Discours d’Elisabeth Borne : les annonces concernant le BTP
« Trop longtemps, notre vie politique n’a été faite que de blocs qui s’affrontent. Il est temps d’entrer dans l’ère des forces qui bâtissent ensemble (…) Je n’ai qu’une boussole qui sera celle de mon gouvernement : bâtir pour notre pays ».
Le vocabulaire utilisé par Elisabeth Borne, lors de son discours de politique générale adressé à l’Assemblée nationale ce mercredi 6 juillet, est imagé. Énergie, dette, pouvoir d’achat, retraites, défense… Bien que le ton englobe tous les sujets de la politique défendue par la Première ministre pour son mandat, on ne peut s’empêcher de penser qu’ils introduisent bien les annonces impliquant le secteur du BTP.
Vers la nationalisation d’EDF pour plus d’indépendance énergétique
Le mot compromis a souvent été employé lors du discours de la Première ministre aux députés. Compromis dans les idées politiques de tout un chacun, face à différents dossiers du quinquennat, y compris la transition énergétique.

> **Listing**:

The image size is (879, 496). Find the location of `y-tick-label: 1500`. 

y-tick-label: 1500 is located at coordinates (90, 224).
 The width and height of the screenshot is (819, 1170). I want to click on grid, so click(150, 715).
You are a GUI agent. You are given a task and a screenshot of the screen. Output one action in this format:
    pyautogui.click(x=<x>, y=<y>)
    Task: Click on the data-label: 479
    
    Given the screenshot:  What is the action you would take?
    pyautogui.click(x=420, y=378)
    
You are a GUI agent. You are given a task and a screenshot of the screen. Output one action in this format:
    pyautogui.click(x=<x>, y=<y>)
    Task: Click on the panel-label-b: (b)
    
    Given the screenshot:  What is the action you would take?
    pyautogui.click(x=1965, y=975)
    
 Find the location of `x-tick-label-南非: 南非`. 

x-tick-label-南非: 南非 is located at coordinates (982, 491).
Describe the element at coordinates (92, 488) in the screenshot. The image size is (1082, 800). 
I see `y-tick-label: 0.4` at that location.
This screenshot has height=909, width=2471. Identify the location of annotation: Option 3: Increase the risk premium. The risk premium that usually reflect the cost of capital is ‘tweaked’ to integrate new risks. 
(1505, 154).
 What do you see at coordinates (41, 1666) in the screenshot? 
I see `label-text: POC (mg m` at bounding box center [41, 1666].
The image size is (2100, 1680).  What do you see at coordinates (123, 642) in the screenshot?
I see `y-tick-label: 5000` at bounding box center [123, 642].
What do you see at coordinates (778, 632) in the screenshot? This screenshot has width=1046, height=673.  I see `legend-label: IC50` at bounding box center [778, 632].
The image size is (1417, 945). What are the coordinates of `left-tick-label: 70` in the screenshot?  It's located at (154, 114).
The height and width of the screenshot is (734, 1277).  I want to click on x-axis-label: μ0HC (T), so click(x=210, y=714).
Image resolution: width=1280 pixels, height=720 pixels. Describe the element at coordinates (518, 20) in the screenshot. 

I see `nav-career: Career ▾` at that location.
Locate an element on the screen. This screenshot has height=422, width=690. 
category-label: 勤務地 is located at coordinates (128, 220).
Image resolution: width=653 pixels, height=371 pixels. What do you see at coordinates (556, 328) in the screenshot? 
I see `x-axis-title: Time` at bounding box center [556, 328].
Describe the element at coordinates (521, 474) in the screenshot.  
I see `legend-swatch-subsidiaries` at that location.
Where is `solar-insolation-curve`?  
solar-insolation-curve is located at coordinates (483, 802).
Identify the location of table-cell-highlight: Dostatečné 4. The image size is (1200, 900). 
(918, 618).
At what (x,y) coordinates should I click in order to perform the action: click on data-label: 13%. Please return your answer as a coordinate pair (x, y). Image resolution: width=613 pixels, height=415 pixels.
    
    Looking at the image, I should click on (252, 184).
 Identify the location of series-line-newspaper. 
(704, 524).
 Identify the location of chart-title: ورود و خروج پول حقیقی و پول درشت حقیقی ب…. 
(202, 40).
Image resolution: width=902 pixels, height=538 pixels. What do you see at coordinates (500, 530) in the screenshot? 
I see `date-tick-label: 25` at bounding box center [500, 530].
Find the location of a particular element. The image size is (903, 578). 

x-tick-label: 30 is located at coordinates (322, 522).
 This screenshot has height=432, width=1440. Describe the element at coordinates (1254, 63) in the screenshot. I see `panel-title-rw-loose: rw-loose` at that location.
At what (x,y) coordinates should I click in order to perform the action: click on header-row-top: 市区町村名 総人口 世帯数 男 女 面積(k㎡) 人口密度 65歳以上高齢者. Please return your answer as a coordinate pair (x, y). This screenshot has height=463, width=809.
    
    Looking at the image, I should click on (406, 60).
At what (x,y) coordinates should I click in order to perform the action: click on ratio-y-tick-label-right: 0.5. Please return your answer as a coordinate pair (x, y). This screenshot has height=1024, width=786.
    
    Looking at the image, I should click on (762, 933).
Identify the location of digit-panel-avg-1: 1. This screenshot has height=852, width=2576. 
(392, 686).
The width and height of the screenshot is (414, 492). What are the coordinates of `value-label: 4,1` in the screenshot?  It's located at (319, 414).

> **Travail à réaliser**:
a - Relevez tous les thèmes politiques énumérés dans la phrase du texte d'étude qui commence par « Énergie, dette ».
b - D'après le texte d'étude, quel jour Elisabeth Borne a-t-elle prononcé son discours de politique générale devant l'Assemblée nationale ?
c - Reformulez en deux phrases au plus le paragraphe du texte d'étude commençant par « Le vocabulaire utilisé », en conservant ses faits principaux.
Le listing ci-dessus est un matériau distinct du texte d'étude.

> **Liste des réponses**:
a - Énergie, dette, pouvoir d'achat, retraites, défense.

b - Le mercredi 6 juillet.

c - Le mercredi 6 juillet, la Première ministre Elisabeth Borne a prononcé devant l'Assemblée nationale un discours de politique générale au vocabulaire imagé, qui abordait l'énergie, la dette, le pouvoir d'achat, les retraites et la défense. Ces sujets couvrent l'ensemble de sa politique, mais ils semblent introduire les annonces qui concernent le secteur du BTP.